[Source records]
— start —

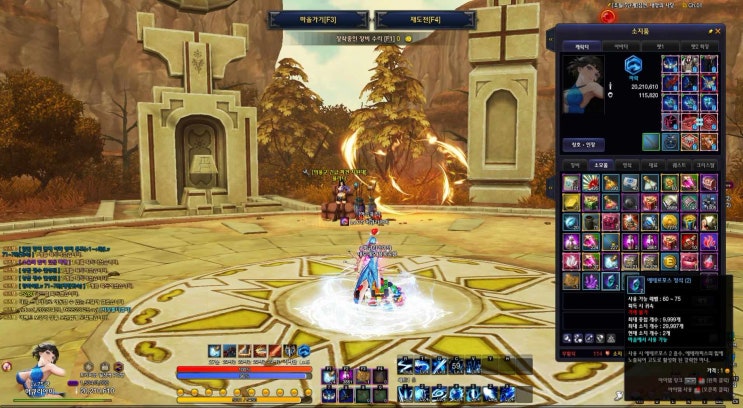Activate the skill showing cooldown number 59

pos(455,367)
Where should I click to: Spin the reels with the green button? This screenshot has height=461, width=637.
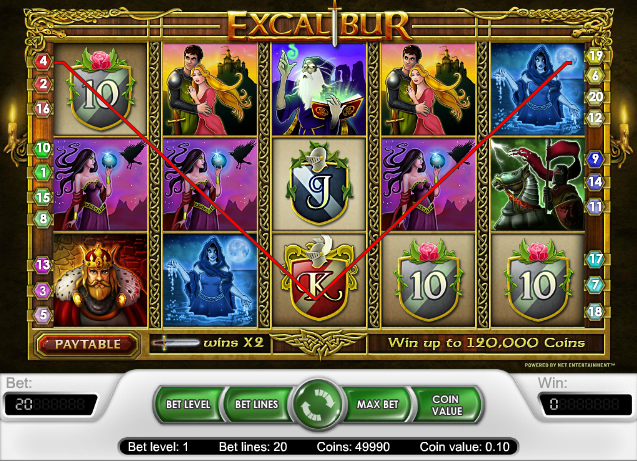tap(318, 405)
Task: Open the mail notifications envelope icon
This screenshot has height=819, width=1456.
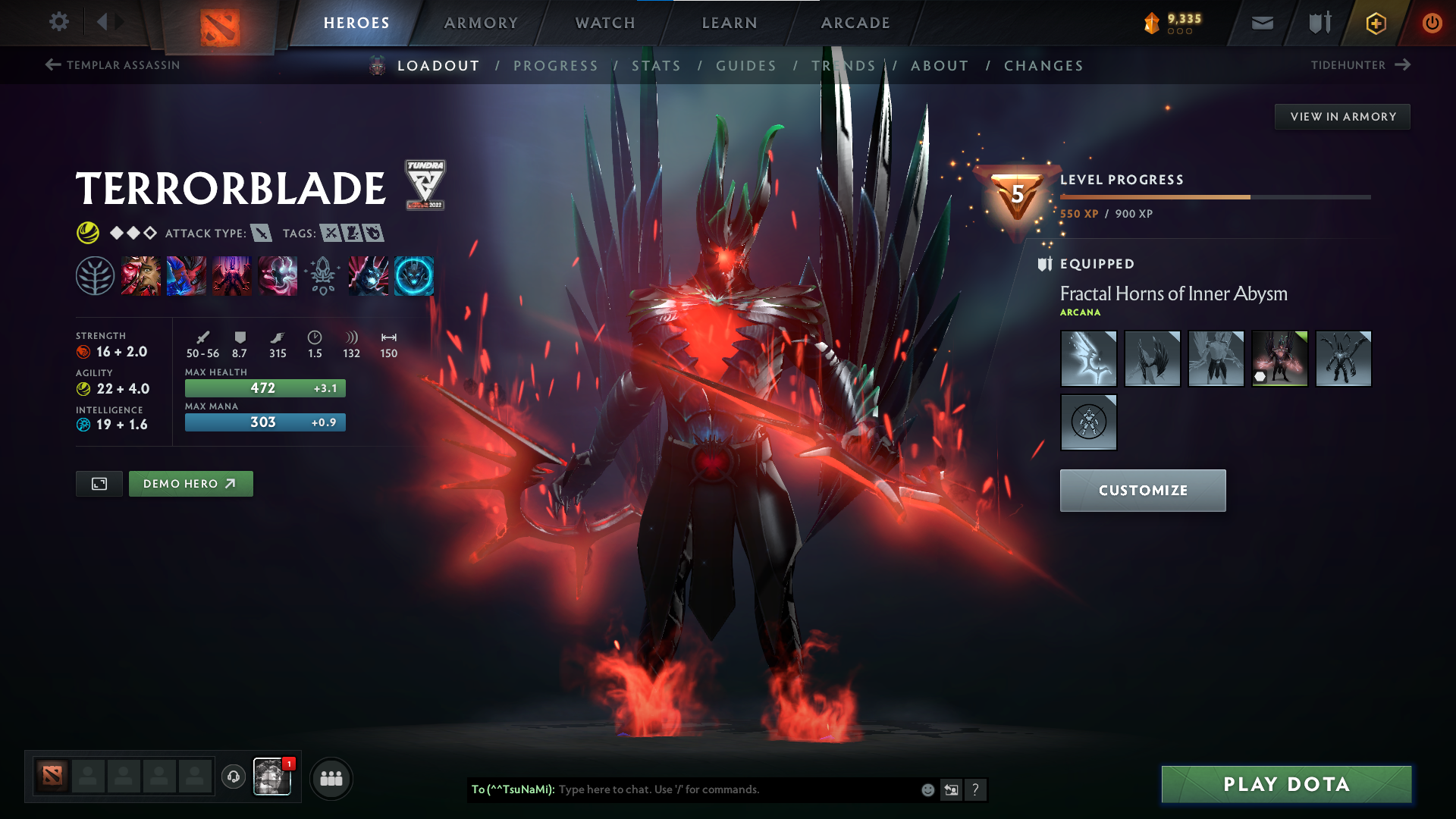Action: 1261,23
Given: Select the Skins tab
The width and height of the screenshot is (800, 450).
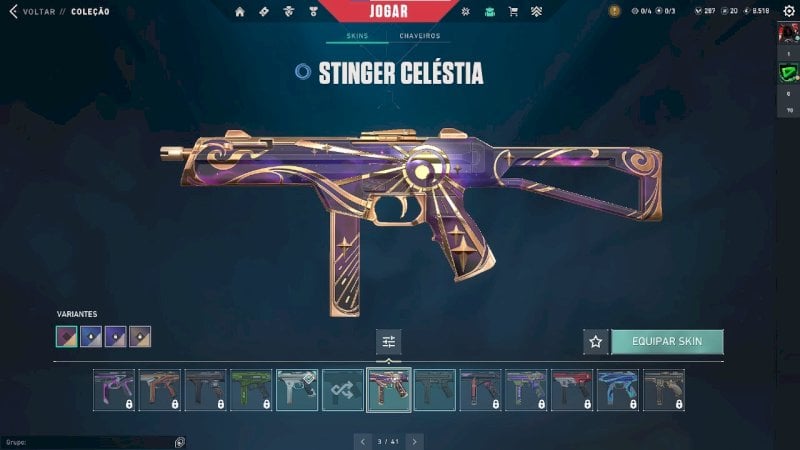Looking at the screenshot, I should (357, 36).
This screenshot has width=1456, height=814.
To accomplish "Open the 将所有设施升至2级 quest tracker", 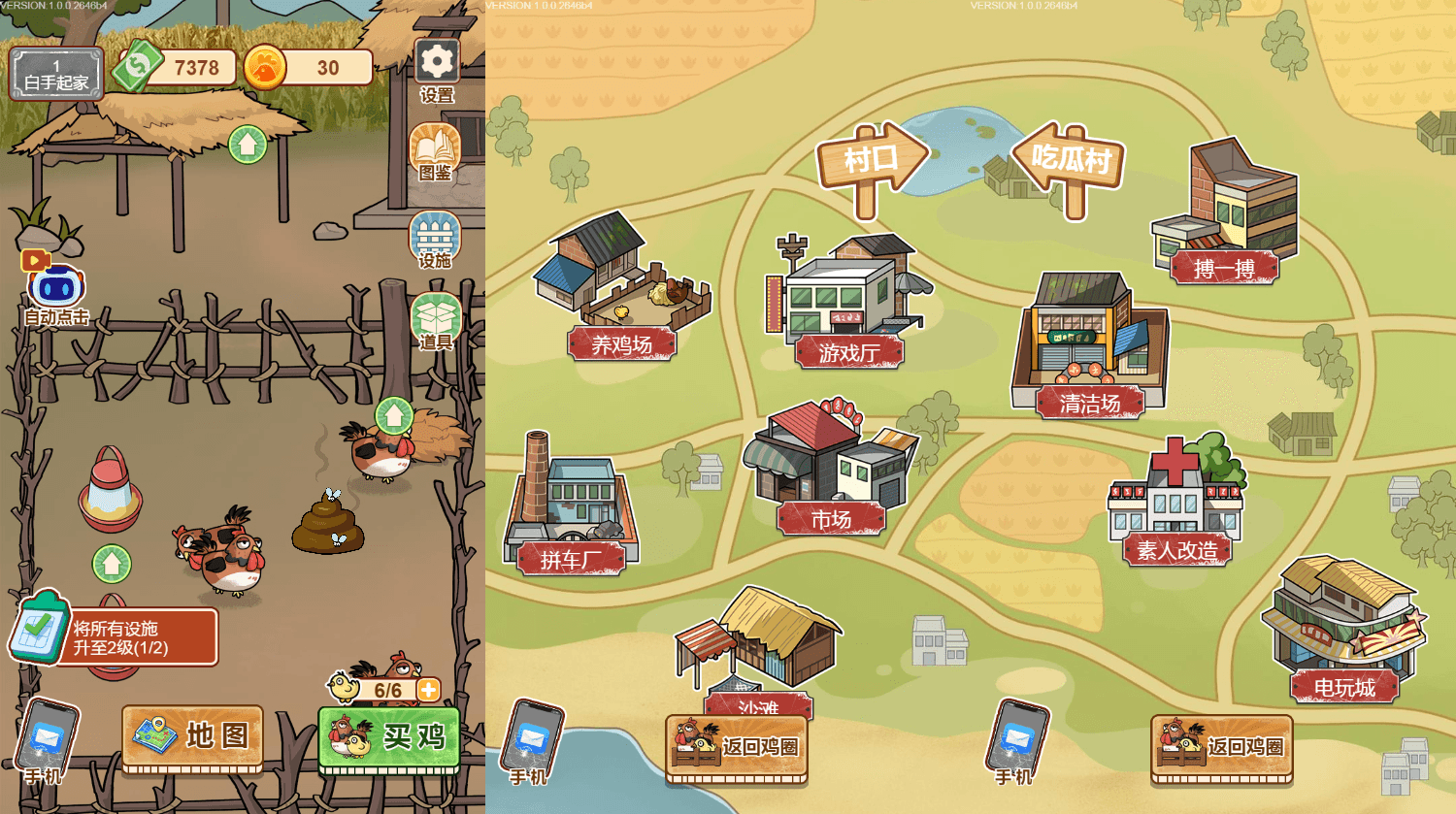I will 116,636.
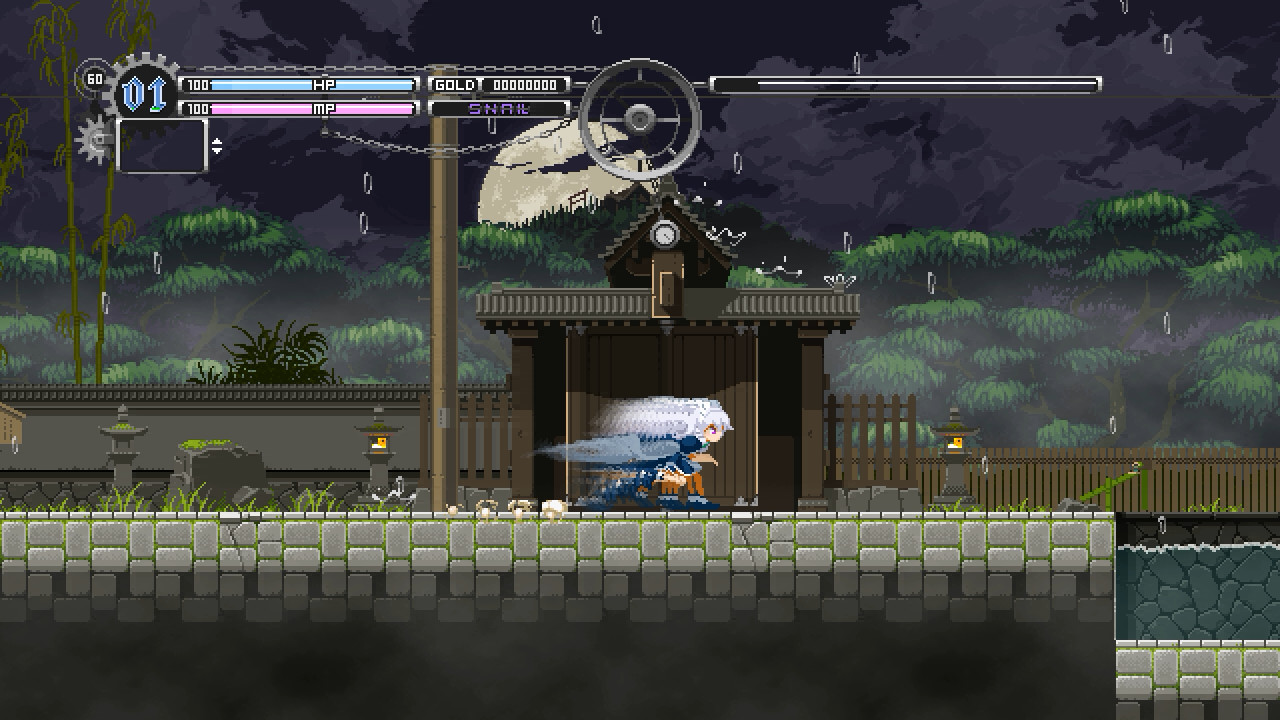Select the GOLD coin counter icon
The image size is (1280, 720).
tap(453, 85)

— end —

[SET PROBLEM]
Which lines of the listing above contain the string "height"? List each of them.

[RESULT OF THIS TASK]
Where should I click to: Spin the reels with the green button? This screenshot has height=461, width=637.
This screenshot has height=819, width=1456.
The width and height of the screenshot is (800, 450).
This screenshot has width=1456, height=814.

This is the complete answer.